TERREMOTO: DIARIO 10 LUGLIO 2012
(a cura dell’inc. Comunicazione Agesci Emilia Romagna)

Di seguito la testimonianza di Gabriele che ci racconta la sua esperienza di servizio a Crevalcore.

PICCOLO E UN PO’ GRANDE
Piccolo… così mi sento e mi sono sentito di fronte alla potenza devastatrice del terremoto, vista con i miei stessi occhi, nei confronti di animi e mattoni. 
Mi sono sentito invece “grande” e utile per quello che ho potuto fare, anche se solo per pochi giorni, alla luce di questa immane tragedia.
Ho sentito il bisogno di partire. Di andare nei luoghi fatidici, in particolare a Crevalcore, il posto assegnatomi. Ho sentito la necessità di “sporcarmi davvero le mani” e rendermi utile.
Ho prestato servizio a Crevalcore dal 2 al 6 giugno, lavorando tutti i giorni dalle 7 di mattina alle 4 di notte, ininterrottamente. Ero componente di una squadra di 5 persone. Insieme gestivamo il magazzino dei beni di prima necessità che arrivavano di continuo inviati dalle persone. Censivamo tutti gli sfollati che volevano assicurarsi un posto letto nella grandissima tendopoli. Allestivamo le tende in base al numero di richieste, sistemando le brande e i materassini dell’esercito Italiano. Ma questa era solo una parte del lavoro, la parte più facile.

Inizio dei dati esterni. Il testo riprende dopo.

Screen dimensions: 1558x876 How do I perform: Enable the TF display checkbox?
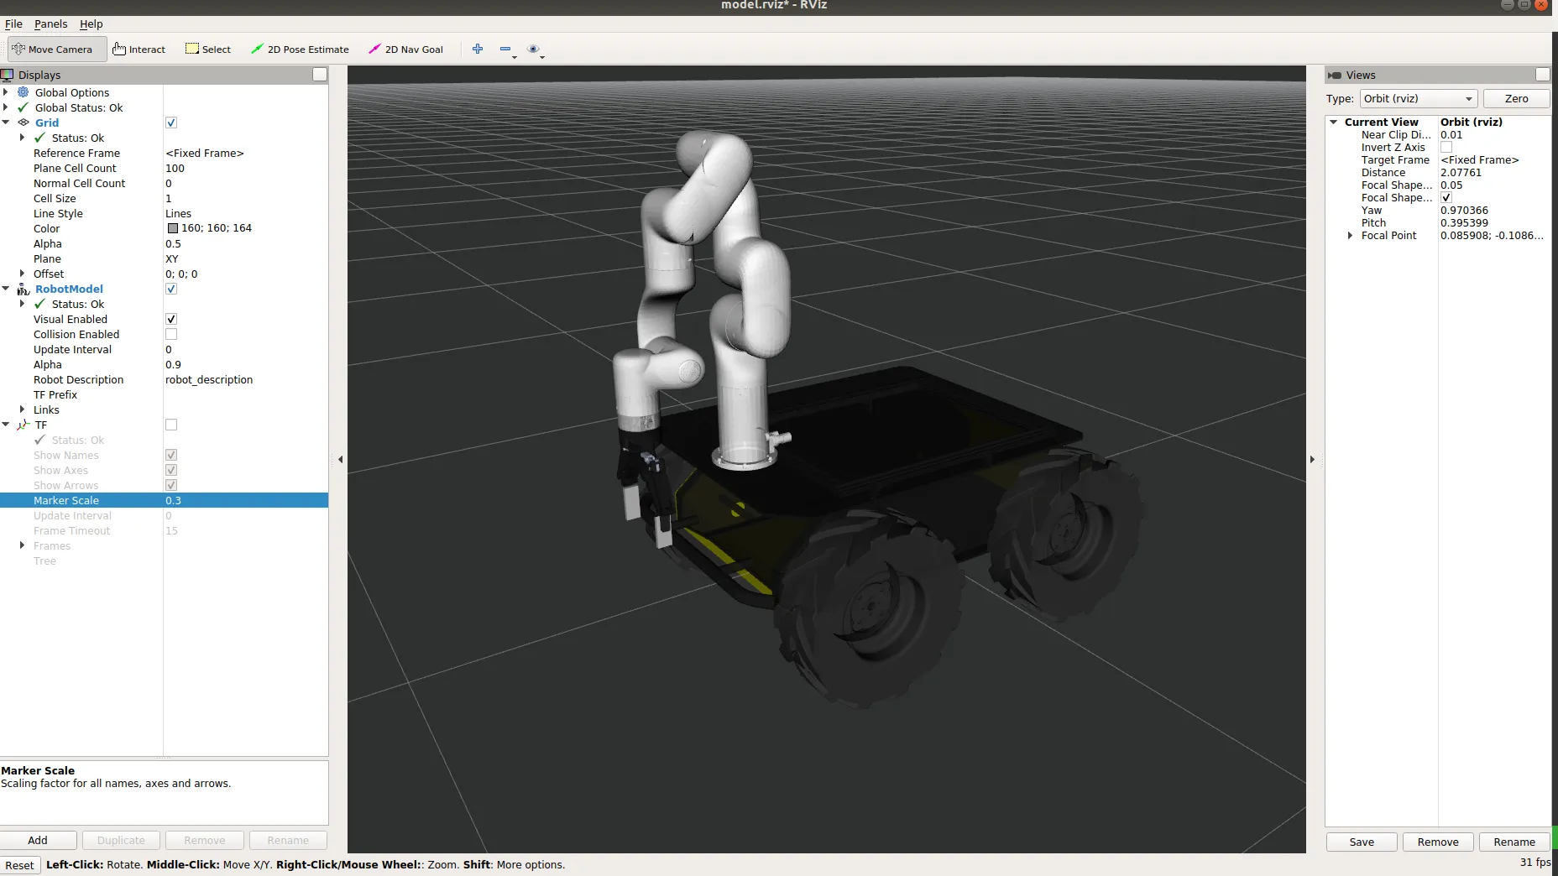171,425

La cosa più bella e difficile in assoluto, era provare a trasmettere tranquillità e spensieratezza alle persone che in quelle tende dormivano, alla gente che aveva bisogno di quei beni di prima necessita. Questo veniva fatto in modo semplice, a volte impacciato, con parole di conforto e qualche risata insieme. La bellezza della semplicità, che per chi non la vive può sembrare banale, ma per tutti noi in quell’occasione significava molto, a volte tutto.
Terminavo la giornata con la guardia al campo, vigilando sul sonno dei pochi sfollati che riuscivano a chiudere occhio. Controllavamo il perimetro della tendopoli con l’aiuto di Carabinieri e soldati della Folgore, con cui è stato bello scambiare qualche chiacchiera notturna.

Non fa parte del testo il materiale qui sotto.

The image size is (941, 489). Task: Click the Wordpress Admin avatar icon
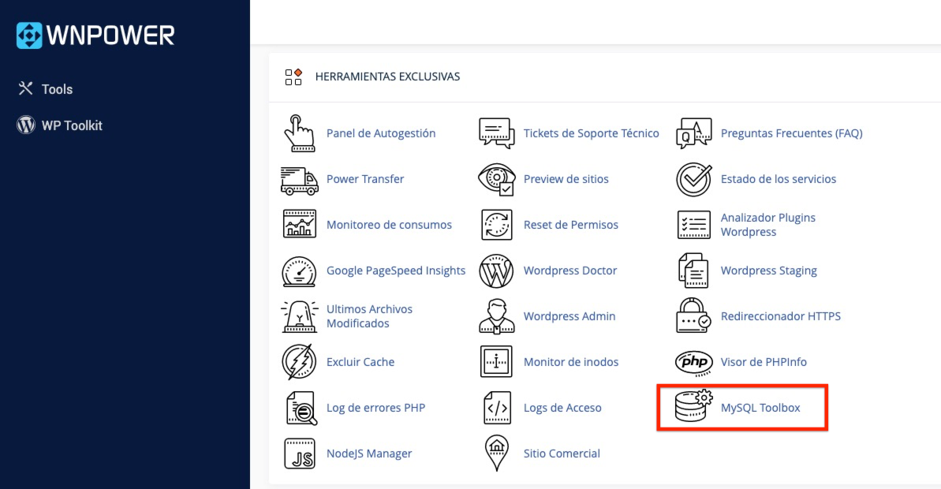pos(496,316)
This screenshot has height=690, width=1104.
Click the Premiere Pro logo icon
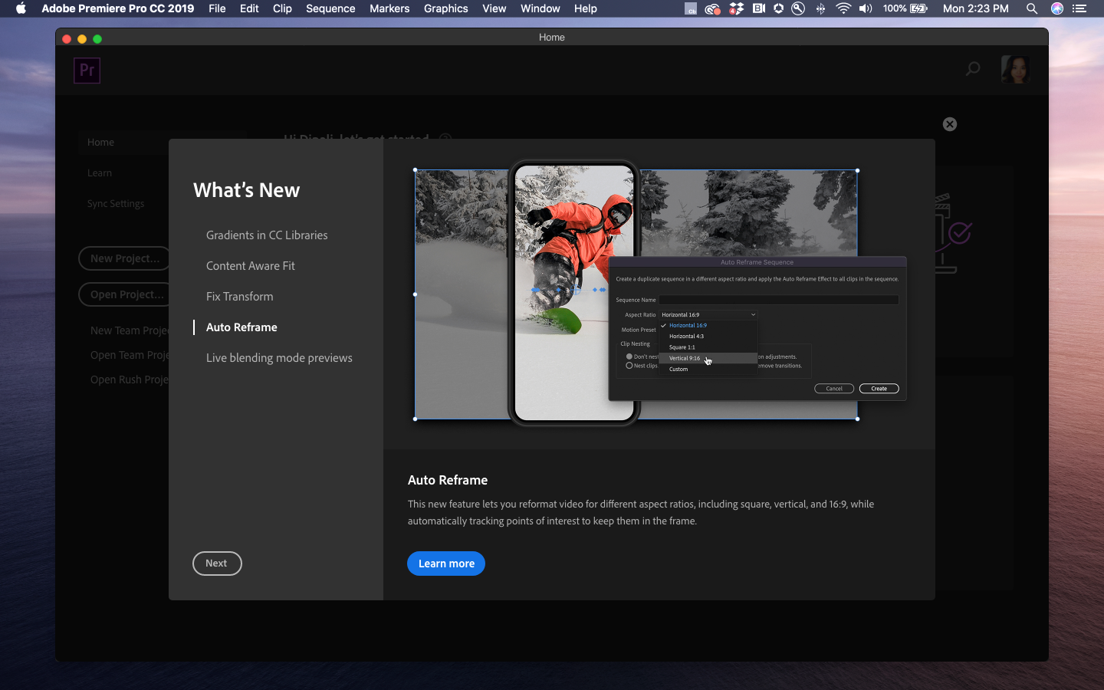(x=87, y=71)
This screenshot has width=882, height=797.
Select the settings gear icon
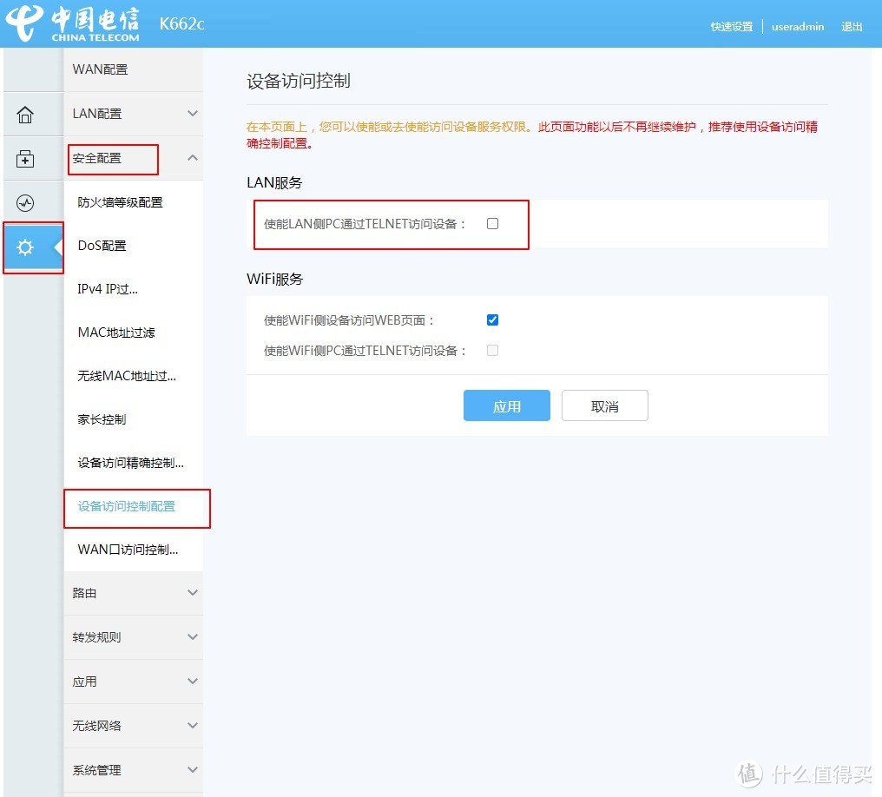(26, 247)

Mi è dispiaciuto molto dover lasciare il campo. Lasciare persone italiane e straniere che in poco tempo ho imparato a conoscere nelle loro mille difficoltà. Mi sono affezionato molto a loro. Partire dopo solo 5 giorni mi ha fatto provare una strana sensazione. È stato come lasciare le cose a metà.
Oggi che scrivo comodo dal letto di casa mia a Bologna, rimane la curiosità di sapere come andranno a finire le cose. Penso spesso al momento in cui quelle persone potranno tornare nelle proprie abitazioni, e mi auguro quel  momento arrivi il più presto possibile.
Proprio per tutto questo tornerò, si tornerò!